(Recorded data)
_ _ _ _ _

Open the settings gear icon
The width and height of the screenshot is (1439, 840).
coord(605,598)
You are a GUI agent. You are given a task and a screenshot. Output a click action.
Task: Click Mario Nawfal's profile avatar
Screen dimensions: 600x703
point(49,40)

_ _ _ _ _

#### EXERCISE:
Would you repeat, exactly and with nothing added, every line from the line containing "Task: Click Mario Nawfal's profile avatar" through the last line of the records above?

#### ANSWER SECTION:
Task: Click Mario Nawfal's profile avatar
Screen dimensions: 600x703
point(49,40)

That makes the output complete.